When that time comes, Iran will be far better positioned than it is today, with a breakout time close to zero. If we tried to rebuild the sanctions regime, we'd be starting from scratch, with Iran able to present us with a fait accompli and have a massive nuclear arsenal before the sanctions can have any effect.

The bad behavior of Iran goes far beyond its nuclear weapons program and the fact that, for many of its leaders, including the Mahdists who believe they can bring about the messianic era by destroying the world, what was referred to during the Cold War as "mutual assured destruction" is an incentive rather than a deterrent.

Iran is the world's leading state sponsor of terrorism and a prime mover behind the explosive volatility of the Middle East. It has been the leading, indispensable funder of Hezbollah, Hamas, Islamic Jihad and numerous other terror groups which have murdered thousands of civilians, including Americans.

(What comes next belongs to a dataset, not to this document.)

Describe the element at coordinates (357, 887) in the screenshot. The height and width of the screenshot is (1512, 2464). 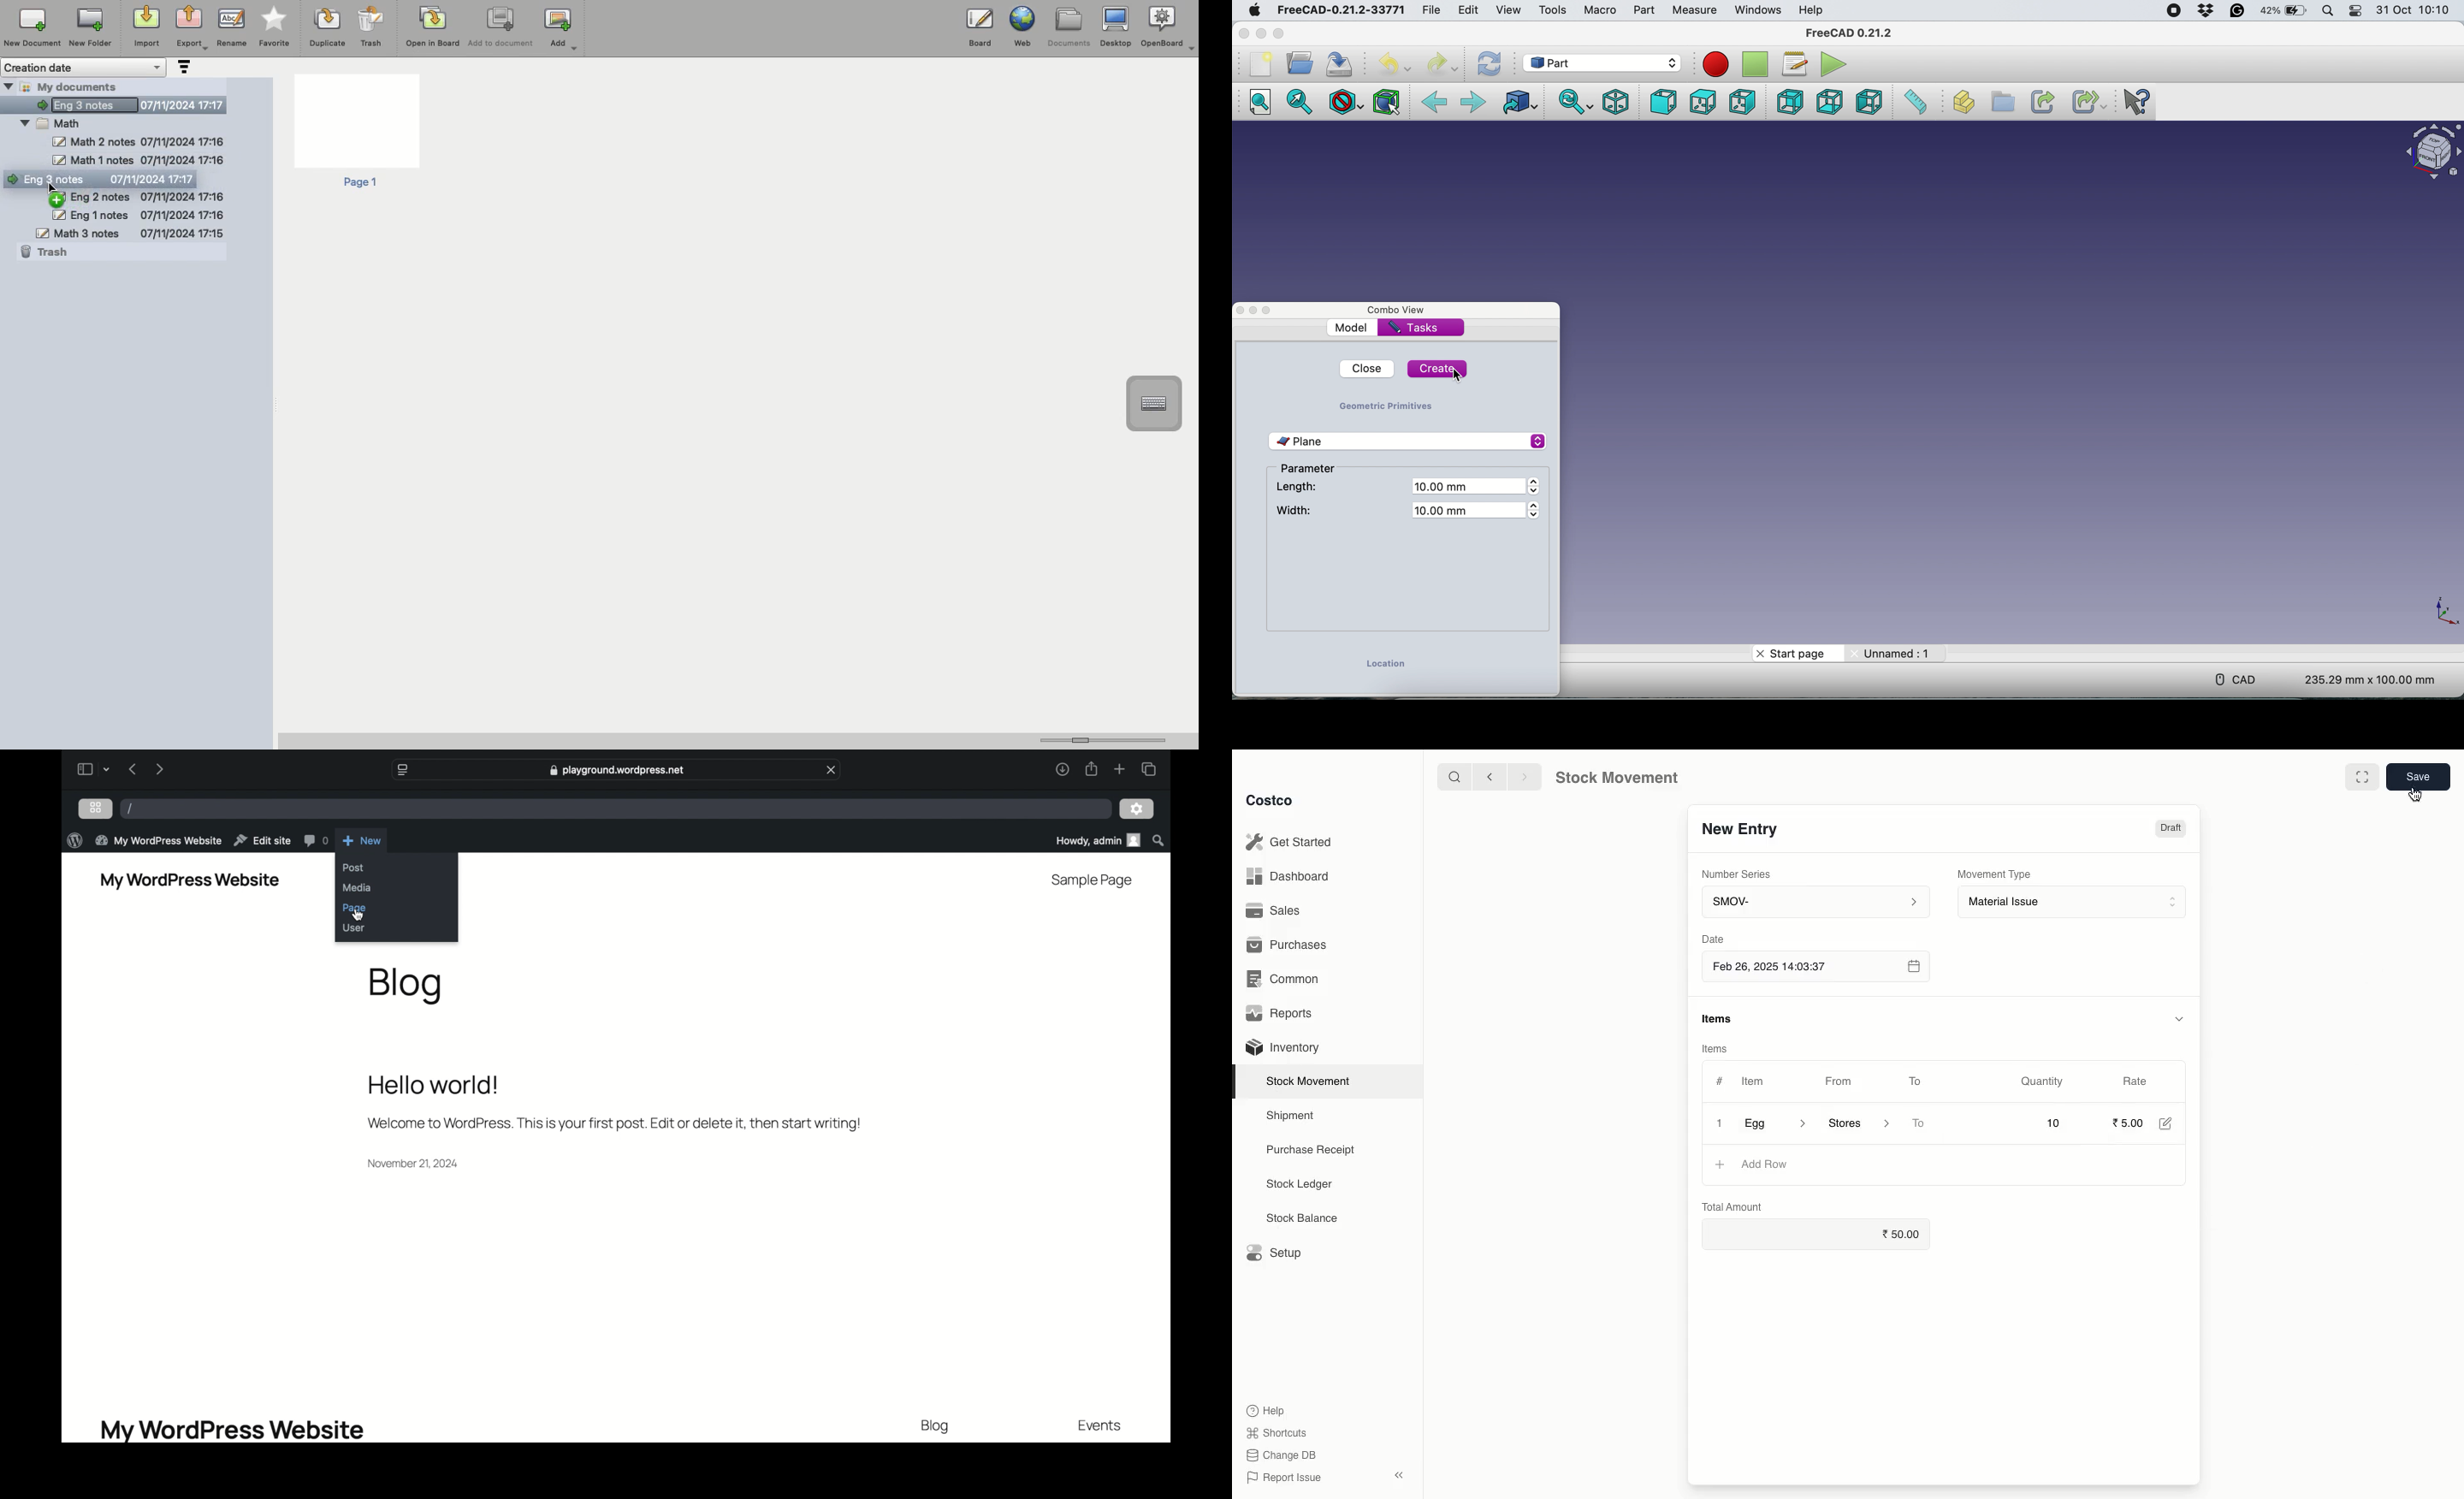
I see `media` at that location.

The economic bonanza it will receive with the lifting of sanctions will not only make its economy almost immune to the reimposition of sanctions, but will greatly increase its ability to fund terror groups and further destabilize the Middle East. The treaty will also strengthen the stranglehold of the ayatollahs on Iran, ensuring Iran will remain an enemy of America and the rest of the civilized world for many more years.

The JCPOA is being handled as an executive agreement rather than as a treaty. Congress is now studying it and must vote by September 17. For most members of Congress, this will be the most important vote they will ever make. While listening respectfully to the arguments of both supporters and critics, they must determine for themselves whether this agreement makes the world a safer place or a more dangerous place.

If they do that, they are bound to come to the conclusion that this bad deal is worse than no deal.

They must judge the deal. And history will judge them.